A single misconfigured script once took down an entire cloud platform for six hours. It didn’t happen because of bad intentions. It happened because the process for getting infrastructure code into production was chaotic, undocumented, and slow.
Infrastructure as Code procurement doesn’t just mean buying tools. It means designing a process that treats your infrastructure definition as a controlled, repeatable, and transparent part of the supply chain. When the procurement process for Infrastructure as Code (IaC) is broken, you get drift, downtime, and security leaks. When it works, you get speed, confidence, and predictability.
The first step is clarity. Define the scope of your IaC procurement. Are you selecting a single provisioning framework, or building a multi-tool stack for complex environments? Write down the functional requirements: compliance frameworks, scalability needs, change management flow. Include security and auditability as non-negotiable features. Don’t rely on tribal knowledge.

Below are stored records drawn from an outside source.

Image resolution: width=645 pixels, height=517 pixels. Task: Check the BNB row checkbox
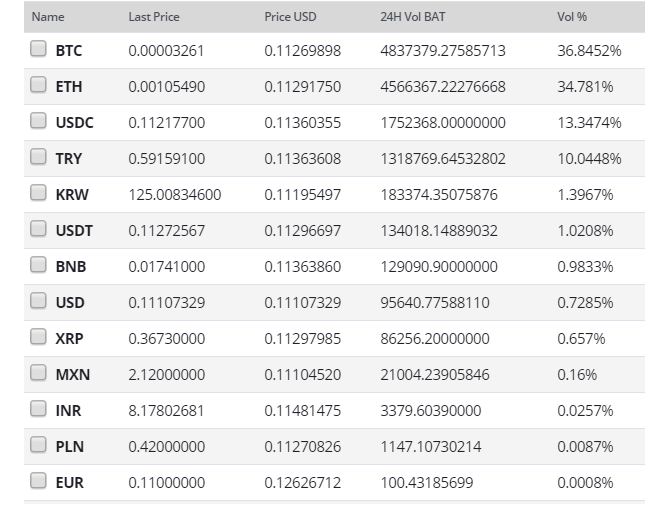[x=38, y=264]
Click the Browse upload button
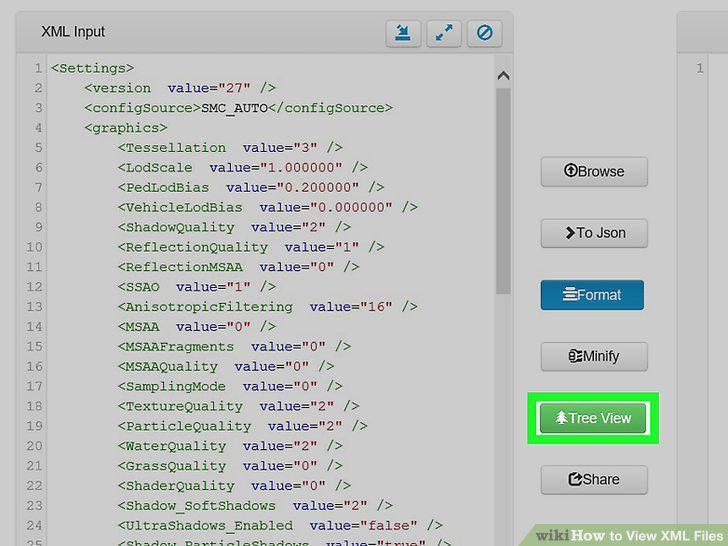 pos(594,171)
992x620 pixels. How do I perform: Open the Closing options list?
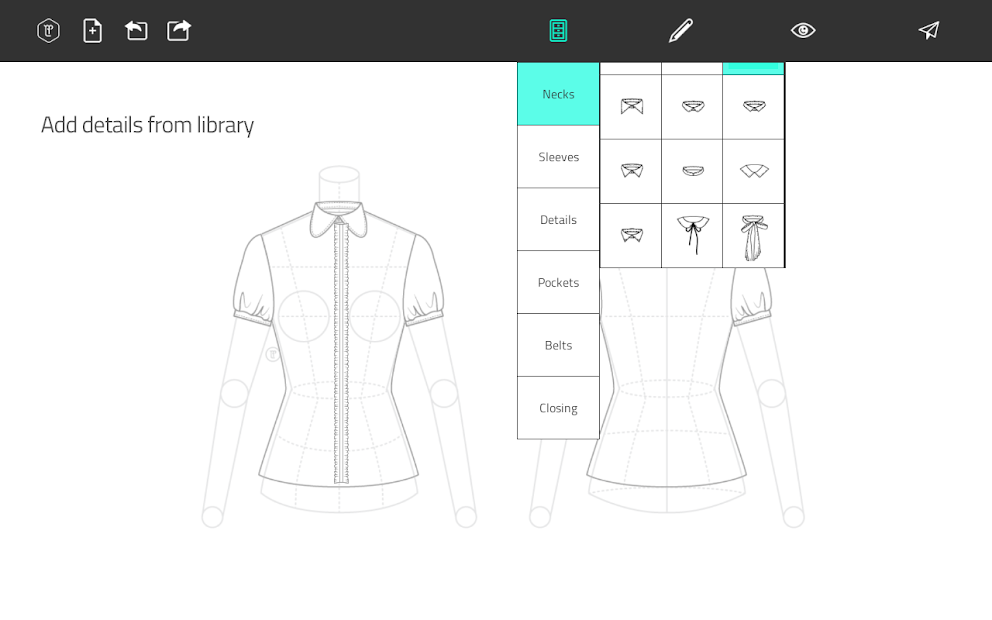coord(558,407)
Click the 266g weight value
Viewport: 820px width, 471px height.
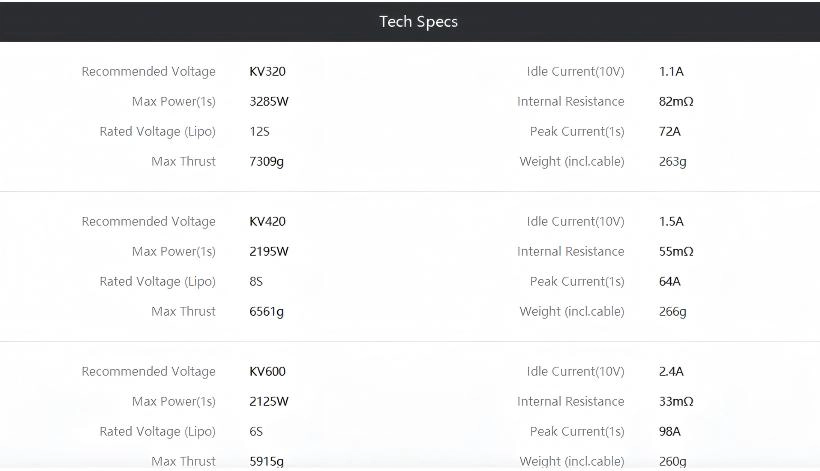point(672,312)
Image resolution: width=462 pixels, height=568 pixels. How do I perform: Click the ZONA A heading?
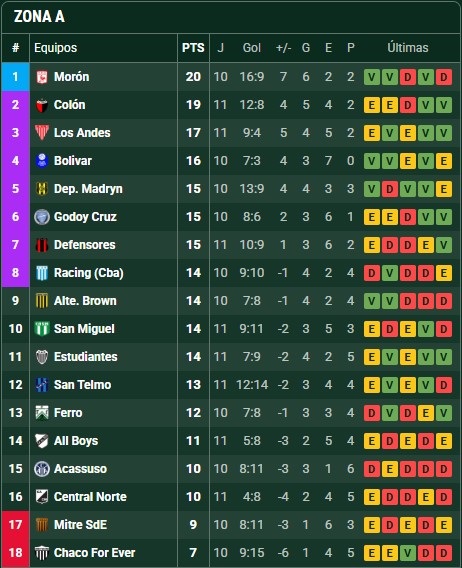click(39, 17)
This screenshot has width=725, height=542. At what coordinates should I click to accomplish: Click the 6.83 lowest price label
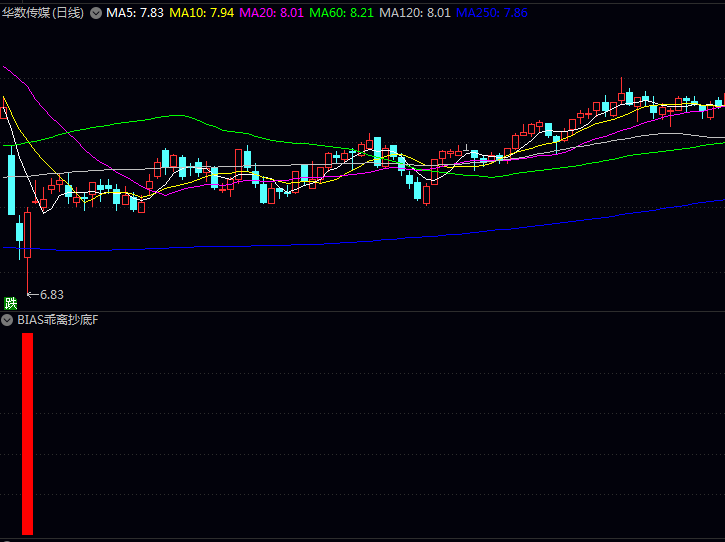51,294
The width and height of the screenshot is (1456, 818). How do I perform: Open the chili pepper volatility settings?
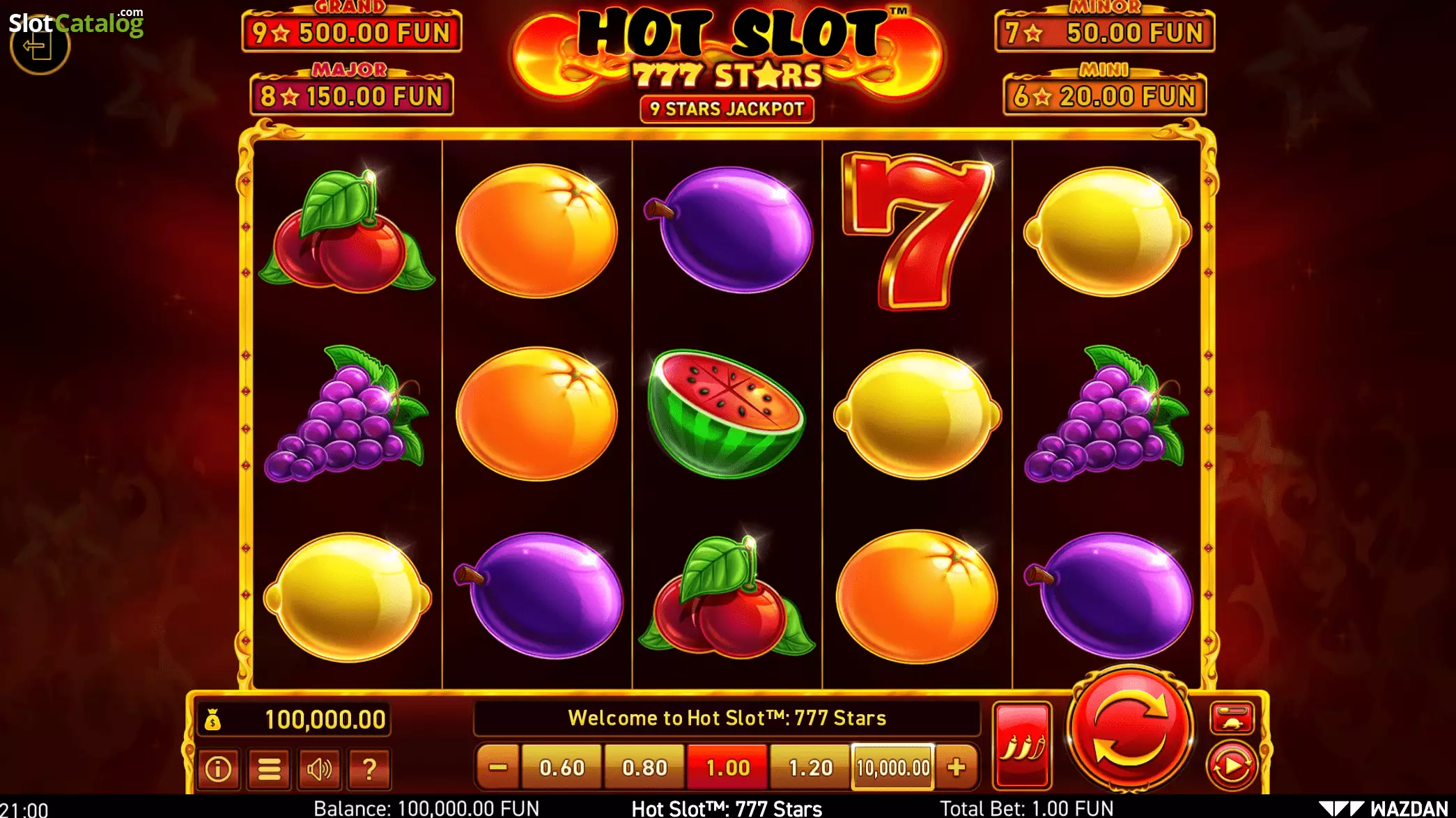pos(1022,746)
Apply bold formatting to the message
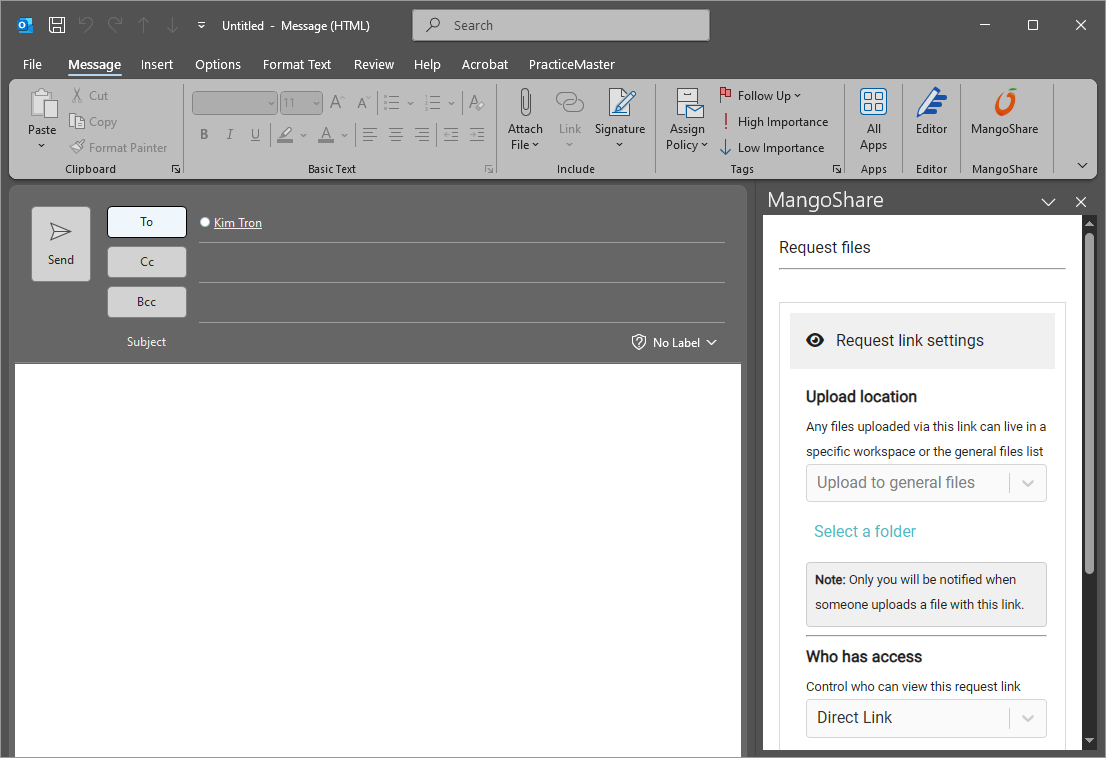The width and height of the screenshot is (1106, 758). coord(204,133)
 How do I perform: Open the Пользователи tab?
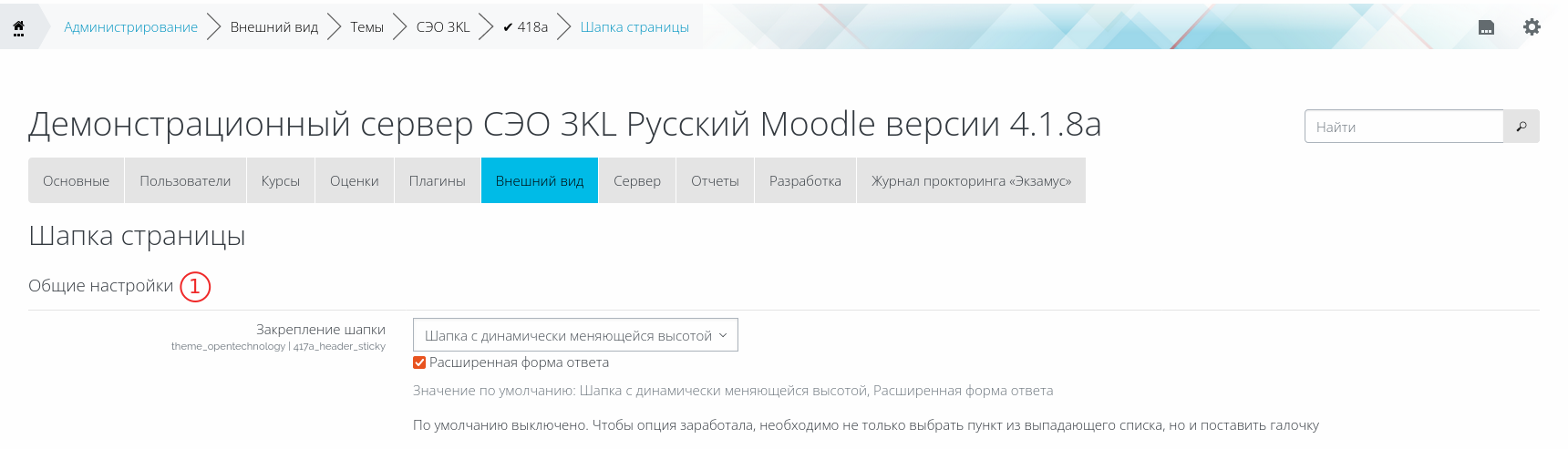tap(185, 180)
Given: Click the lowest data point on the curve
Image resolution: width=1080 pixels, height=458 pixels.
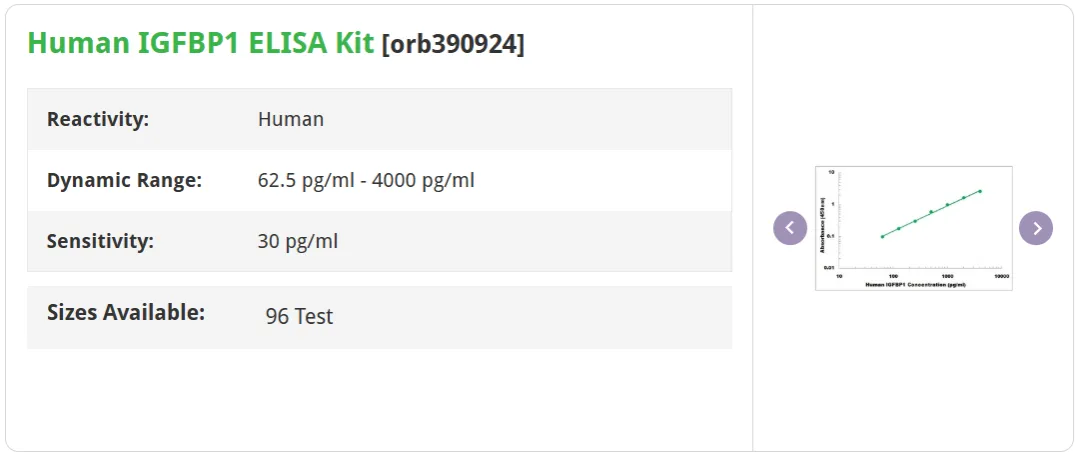Looking at the screenshot, I should tap(882, 236).
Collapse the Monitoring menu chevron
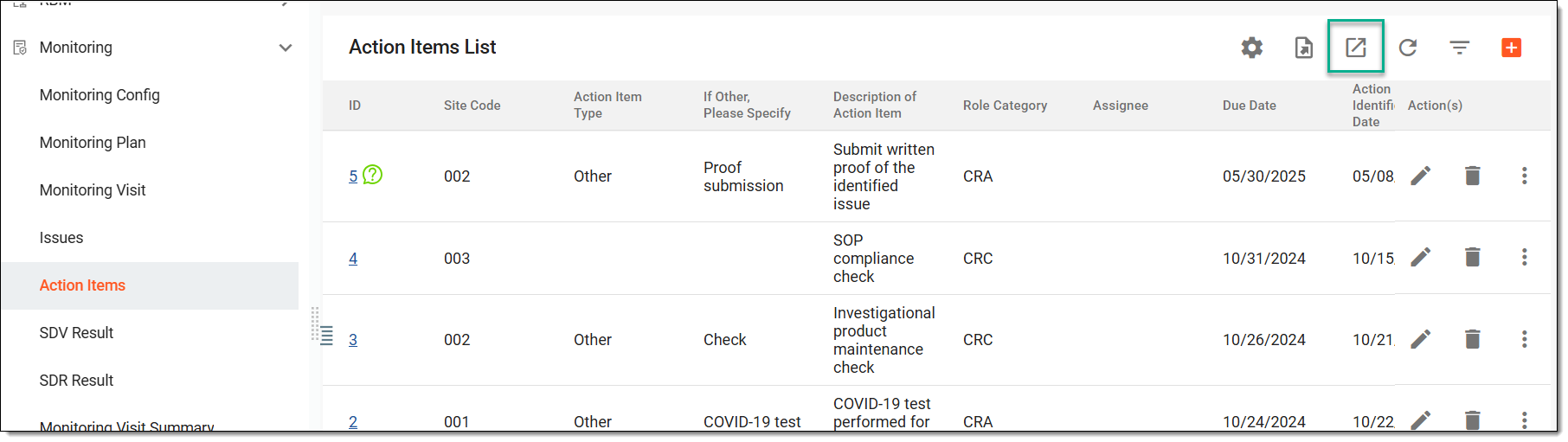Screen dimensions: 1568x442 pos(286,48)
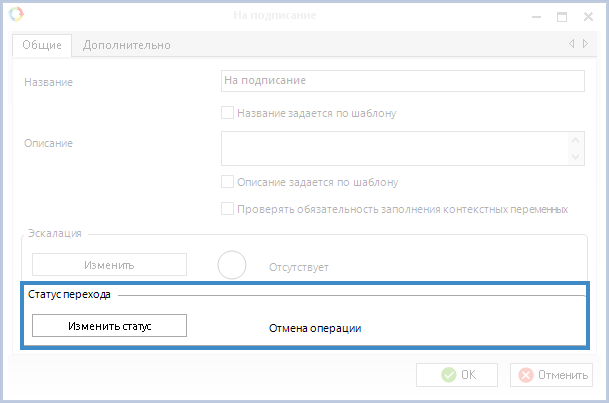Viewport: 609px width, 403px height.
Task: Open the Дополнительно tab
Action: [126, 45]
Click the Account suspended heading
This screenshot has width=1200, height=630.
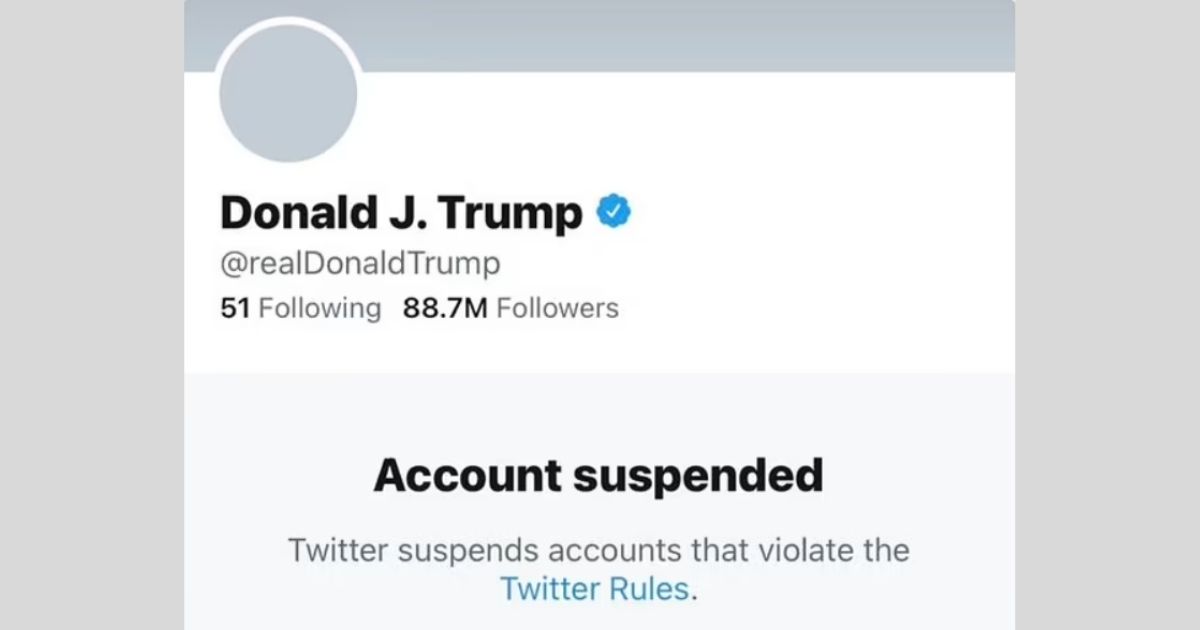(598, 476)

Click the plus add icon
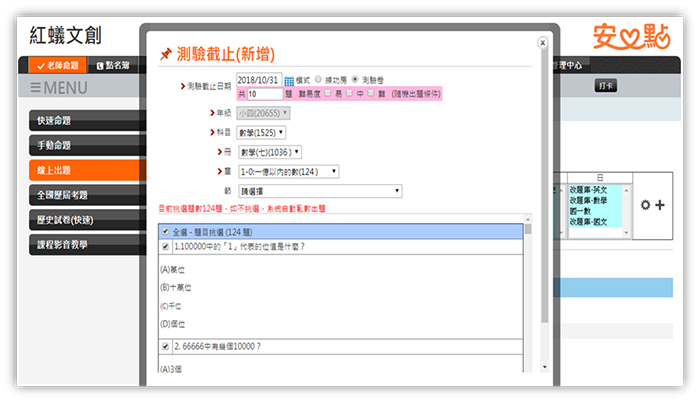pos(660,205)
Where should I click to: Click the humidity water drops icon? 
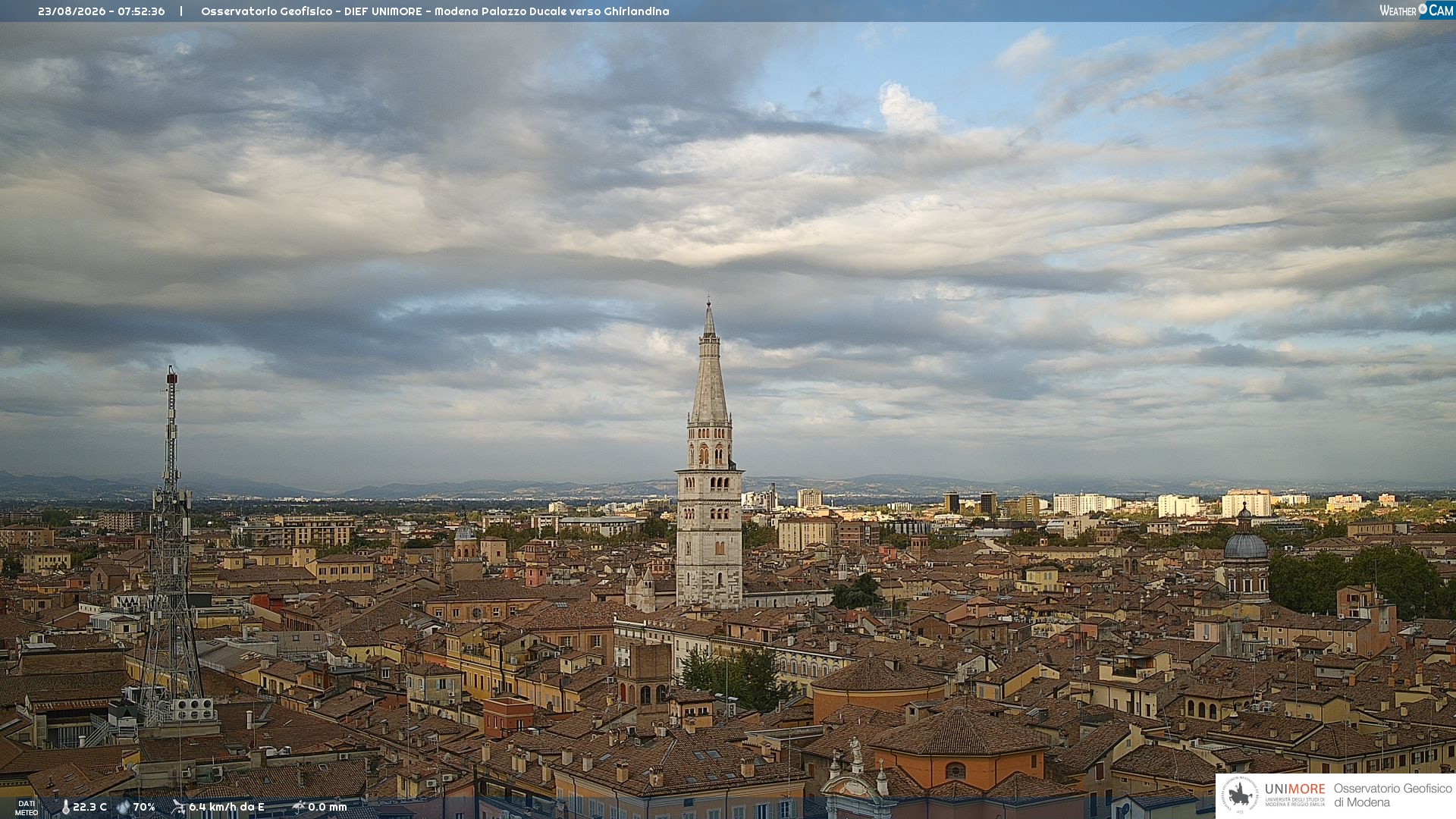124,807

Second, enforce version control for every infrastructure asset from the moment it’s procured. This means every Terraform module, every Ansible playbook, every CloudFormation template is tracked, reviewed, and approved through the same pipeline code changes follow. Procurement isn’t complete until that asset lives in source control with ownership documented.
Third, integrate security checks into the procurement stage. Unverified IaC modules should be banned from production. Use automated scanning for known misconfigurations, secrets exposure, and outdated dependencies. Make sure your procurement policies enforce these scans before code is merged, not after incidents happen.